报告题目: Prosthetic Gene Networks for Biomedical Applications

报告人: Martin Fussenegger, Professor of Biotechnology and Bioengineering at the Department of Biosystems Science and Engineering (D-BSSE) of the ETH Zurich.

主持人:  叶海峰 研究员

报告时间: 6月29日 10:00 （周三上午）

报告地点: 生科院534报告厅

主办单位: 天美娱乐 科技处

 

报告人简介：Martin Fussenegger is Professor of Biotechnology and Bioengineering at the Department of Biosystems Science and Engineering (D-BSSE) of the ETH Zurich in Basel as well as at the University of Basel. His research focuses on mammalian cell engineering, in particular on the assembly of synthetic gene circuits that process complex control and closed-loop expression logic and on the production of theranostic designer cells implants that interface with host metabolism and have the potential to correct prominent metabolic disorders. Martin Fussenegger graduated with Werner Arber at the Biocenter of the University of Basel (1992), obtained his Ph.D. in Medical Microbiology (1994) at the Max Planck Institute of Biology (Tübingen) and continued his postdoctoral studies on host-pathogen interactions at the Max Planck Institute of Infection Biology (Berlin, 1995). Subsequently, he joined the ETH Institute of Biotechnology (1996), where he received his habilitation in 2000, and became Swiss National Science Foundation Professor of Molecular Biotechnology in 2002, prior to being awarded a Chair in Biotechnology and Bioengineering at the ETH Institute for Chemical and Bioengineering in 2004. On a presidential mission, he moved to Basel in 2008 to build up the D-BSSE, the Department of Biosystems Science and Engineering of the ETH Zurich. Martin Fussenegger is a fellow of the American Institute for Medical and Biological Engineering (AIMBE) and a member of the Swiss Academy of Engineering Sciences. He received the Gaden Award, the Merck Cell Culture Engineering Award, the Medal of the European Society for Animal Cell Technology (ESACT), the Gutenberg Chair Excellence Award, an Advanced Grant Award of the European Research Council and received the James E. Bailey Award.

 

报告摘要：Since Paracelsus’ (1493-1541) definition that the dose makes the drug, the basic treatment strategies have largely remained unchanged. Following diagnosis of a disease the doctor prescribes specific doses of small-molecule drugs or protein pharmaceuticals which interfere with disease-associated molecular targets. However, this treatment concept lacks any diagnostic feedback, prophylactic impact and dynamic dosage regimen. We have pioneered the concept of metabolic prostheses which, akin to mechanical prosthesis replacing defective body parts, interface with host metabolism to detect and correct metabolic disorders. Metabolic prostheses consist of designer cells containing synthetic sensor-effector gene networks which detect critical levels of disease metabolites, processes pathological input with Boolean logic and fine-tune in-situ production and release of protein therapeutics in a seamless, self-sufficient and closed-loop manner. When implanted inside insulated, immunoprotective and autovascularizing microcontainers the metabolic prostheses connect to the bloodstream, constantly monitor the levels of disease-associated metabolites and trigger an immediate therapeutic response to prevent, attenuate or correct the disease. With their unique characteristic to dynamically link diagnosis to dose-specific in-situ production and delivery of protein pharmaceuticals, metabolic protheses will enable new treatment strategies in the future. We will present our latest generation of remote-controlled gene switches, biosensor circuits and metabolic prostheses and highlight the impact of synthetic biology on future biomedical applications.

 

Top 10 Publications:

    Fussenegger et al., 2000. A mathematical model of caspase function. Nat. Biotechnol. 18: 768.
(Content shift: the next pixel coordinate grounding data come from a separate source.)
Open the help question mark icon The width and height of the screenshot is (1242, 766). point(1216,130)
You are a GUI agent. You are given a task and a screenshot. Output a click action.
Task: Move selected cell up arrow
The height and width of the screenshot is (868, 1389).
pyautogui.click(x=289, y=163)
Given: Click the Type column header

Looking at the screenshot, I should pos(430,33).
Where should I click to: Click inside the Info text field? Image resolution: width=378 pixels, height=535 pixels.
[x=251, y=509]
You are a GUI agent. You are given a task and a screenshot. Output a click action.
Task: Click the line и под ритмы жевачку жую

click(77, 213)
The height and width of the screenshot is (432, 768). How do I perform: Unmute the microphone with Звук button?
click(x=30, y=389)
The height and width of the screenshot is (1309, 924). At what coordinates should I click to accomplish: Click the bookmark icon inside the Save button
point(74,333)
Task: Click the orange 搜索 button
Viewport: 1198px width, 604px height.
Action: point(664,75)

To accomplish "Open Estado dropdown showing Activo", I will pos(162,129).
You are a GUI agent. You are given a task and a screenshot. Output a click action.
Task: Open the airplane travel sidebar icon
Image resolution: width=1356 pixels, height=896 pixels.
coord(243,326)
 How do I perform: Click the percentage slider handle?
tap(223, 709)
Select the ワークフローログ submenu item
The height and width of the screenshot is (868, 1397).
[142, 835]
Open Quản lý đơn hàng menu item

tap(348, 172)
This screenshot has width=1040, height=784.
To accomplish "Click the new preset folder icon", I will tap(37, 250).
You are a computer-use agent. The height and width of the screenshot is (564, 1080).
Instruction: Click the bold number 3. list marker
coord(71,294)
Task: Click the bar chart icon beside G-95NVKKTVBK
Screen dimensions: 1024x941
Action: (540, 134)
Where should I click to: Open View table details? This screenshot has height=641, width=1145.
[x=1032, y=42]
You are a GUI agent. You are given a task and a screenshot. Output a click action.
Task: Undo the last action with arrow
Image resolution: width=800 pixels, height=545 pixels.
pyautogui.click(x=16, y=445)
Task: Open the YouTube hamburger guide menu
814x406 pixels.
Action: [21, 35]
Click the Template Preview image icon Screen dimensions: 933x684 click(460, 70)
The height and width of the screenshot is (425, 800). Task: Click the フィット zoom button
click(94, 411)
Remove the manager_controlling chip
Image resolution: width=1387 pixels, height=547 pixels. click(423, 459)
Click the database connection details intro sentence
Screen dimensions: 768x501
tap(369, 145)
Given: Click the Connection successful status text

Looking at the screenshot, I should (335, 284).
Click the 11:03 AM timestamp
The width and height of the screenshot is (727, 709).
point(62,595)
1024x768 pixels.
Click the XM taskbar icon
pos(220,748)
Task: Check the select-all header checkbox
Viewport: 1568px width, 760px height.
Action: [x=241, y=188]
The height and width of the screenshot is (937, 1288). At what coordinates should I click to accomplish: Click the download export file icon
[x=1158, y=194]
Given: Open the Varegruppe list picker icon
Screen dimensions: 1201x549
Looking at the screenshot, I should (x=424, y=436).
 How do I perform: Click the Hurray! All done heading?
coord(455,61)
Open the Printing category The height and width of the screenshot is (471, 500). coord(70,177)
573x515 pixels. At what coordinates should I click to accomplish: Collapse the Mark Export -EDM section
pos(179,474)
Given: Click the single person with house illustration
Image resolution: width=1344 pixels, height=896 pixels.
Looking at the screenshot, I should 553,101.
    Fussenegger et al., 2000. Streptogramin-based regulation systems. Nat. Biotechnol. 18: 1203

    Weber et al., 2002. Macrolide-based transgene control in mice. Nat. Biotechnol. 20: 901.

    Kramer et al., 2004. An epigenetic transgene swtich in mammalian cells. Nat. Biotechnol. 22. 867.

    Weber et al., 2004. Gas-inducible transgene expression in mice. Nat. Biotechnol. 22: 1440.

    Tigges et al., 2009. A tunable synthetic mammalian oscillator. Nature 457: 309.

    Kemmer et al., 2010. Control of urate homeostasis by a synthetic circuit. Nat. Biotechnol. 28: 355.  

    Ye et al., 2011. An optogenetic device enhancing blood-glucose homeostasis. Science 332: 1565.

    Bacchus et al., 2012. Synthetic two-way communication in mammalian cells. Nat. Biotechnol. 30: 991.

     Auslaender et al., 2012. Programmable single-cell mammalian biocomputers. Nature 487: 123.